Hillary Mayberry/The Knot.com
Every bride’s wedding is cover story worthy. After all, the walk down the aisle is the ultimate red carpet moment no matter how far you may actually be from Hollywood.
To look back on your wedding in more than just an album – we’re talking getting featured in major glossies like The Knot! – we reached out to the ultimate source: Weddings Photo Director of the Knot herself, Rebecca Crumley. Crumley has seen it all when it comes to Real Weddings submissions. There have been underwater vows, sky diving and rock climbing ceremonies, Lady Gaga impersonators, flame throwers, cancan dancers, celebrity bridesmaids, and more. So how can you catch her discerning, “hard” eye like the wedding celebrity we know you all are? Here are her Do’s and Don’ts for getting your submission to the top of the pile.
Woodward+Rick Photographers / TheKnot.com
Do Send Detail Shots of your wedding. Crumley will often receive pitches from brides describing how spectacular their wedding is going to be without the photos to prove it. “Until we see those photos, nothing is a guarantee,” she says. Aim to include shots of the cake, flowers, and venue that will serve as inspiration for other brides. “We love when there’s a new venue that ‘s really exciting, or when you take a space that’s not traditionally a wedding venue, or something that goes the extra mile where you say, ‘Wow, I’ve never really seen this,’” Crumley continues. A venue with breathtaking views, or one that leverages several interior spaces, are editorially noteworthy.

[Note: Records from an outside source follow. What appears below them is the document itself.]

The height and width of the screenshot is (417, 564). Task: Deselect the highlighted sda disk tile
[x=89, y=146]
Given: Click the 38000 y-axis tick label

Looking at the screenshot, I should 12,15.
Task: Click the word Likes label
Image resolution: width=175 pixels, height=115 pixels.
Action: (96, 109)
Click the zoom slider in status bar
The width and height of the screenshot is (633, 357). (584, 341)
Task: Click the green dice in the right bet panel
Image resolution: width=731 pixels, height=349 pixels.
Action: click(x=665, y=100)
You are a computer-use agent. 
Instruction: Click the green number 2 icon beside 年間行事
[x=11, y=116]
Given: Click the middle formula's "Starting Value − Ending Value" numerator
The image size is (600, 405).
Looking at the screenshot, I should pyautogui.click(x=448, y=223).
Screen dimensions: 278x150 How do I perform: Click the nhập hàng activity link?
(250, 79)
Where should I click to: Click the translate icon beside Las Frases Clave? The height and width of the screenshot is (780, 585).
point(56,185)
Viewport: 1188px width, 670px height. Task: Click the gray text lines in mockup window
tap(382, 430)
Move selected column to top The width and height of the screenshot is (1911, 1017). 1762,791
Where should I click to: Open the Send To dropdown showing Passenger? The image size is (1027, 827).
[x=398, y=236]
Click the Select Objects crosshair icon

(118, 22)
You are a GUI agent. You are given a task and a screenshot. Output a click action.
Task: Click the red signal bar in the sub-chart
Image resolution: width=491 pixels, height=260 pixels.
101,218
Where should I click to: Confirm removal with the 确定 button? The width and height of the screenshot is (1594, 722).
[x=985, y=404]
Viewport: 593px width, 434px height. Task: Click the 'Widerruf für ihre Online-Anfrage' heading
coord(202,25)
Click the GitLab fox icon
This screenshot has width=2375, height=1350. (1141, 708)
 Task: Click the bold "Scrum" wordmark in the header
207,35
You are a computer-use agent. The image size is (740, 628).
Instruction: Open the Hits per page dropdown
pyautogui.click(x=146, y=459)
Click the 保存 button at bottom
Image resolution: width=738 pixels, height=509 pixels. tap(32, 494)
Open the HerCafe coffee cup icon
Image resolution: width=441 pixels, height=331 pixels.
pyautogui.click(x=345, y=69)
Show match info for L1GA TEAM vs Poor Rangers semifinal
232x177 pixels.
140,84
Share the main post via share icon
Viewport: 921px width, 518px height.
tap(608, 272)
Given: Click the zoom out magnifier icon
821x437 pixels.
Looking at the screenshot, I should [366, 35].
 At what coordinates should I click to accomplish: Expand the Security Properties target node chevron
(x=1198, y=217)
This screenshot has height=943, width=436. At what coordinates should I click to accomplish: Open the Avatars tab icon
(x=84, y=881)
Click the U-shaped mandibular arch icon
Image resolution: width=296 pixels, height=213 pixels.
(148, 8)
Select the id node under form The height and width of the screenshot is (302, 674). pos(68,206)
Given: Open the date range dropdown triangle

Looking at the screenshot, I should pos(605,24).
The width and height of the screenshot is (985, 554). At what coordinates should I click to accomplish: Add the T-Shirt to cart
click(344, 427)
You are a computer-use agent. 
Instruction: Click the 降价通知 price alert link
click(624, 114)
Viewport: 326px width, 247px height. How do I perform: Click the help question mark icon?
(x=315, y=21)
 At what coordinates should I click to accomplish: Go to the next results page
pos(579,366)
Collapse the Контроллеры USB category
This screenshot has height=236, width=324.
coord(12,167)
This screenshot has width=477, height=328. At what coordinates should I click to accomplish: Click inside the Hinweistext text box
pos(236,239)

Don’t Just Send Portrait Shots. Portraits are great and beautiful, but they just won’t cut it in terms of carrying the complete visual story of your big day. Snap pics taken from father back to provide “a little environment.”
LoveNancyNeil.com / TheKnot.com
Do Be A Trendsetter. Shelf life is important for any magazine, so make sure your wedding theme and overall vibe has staying power. “The content I am working on now will be out at the end of the year and then those magazines will be on stands for six months, so [the wedding] really needs to be the next step ahead so that it is still current and drawing the readers in,” Crumley asserts.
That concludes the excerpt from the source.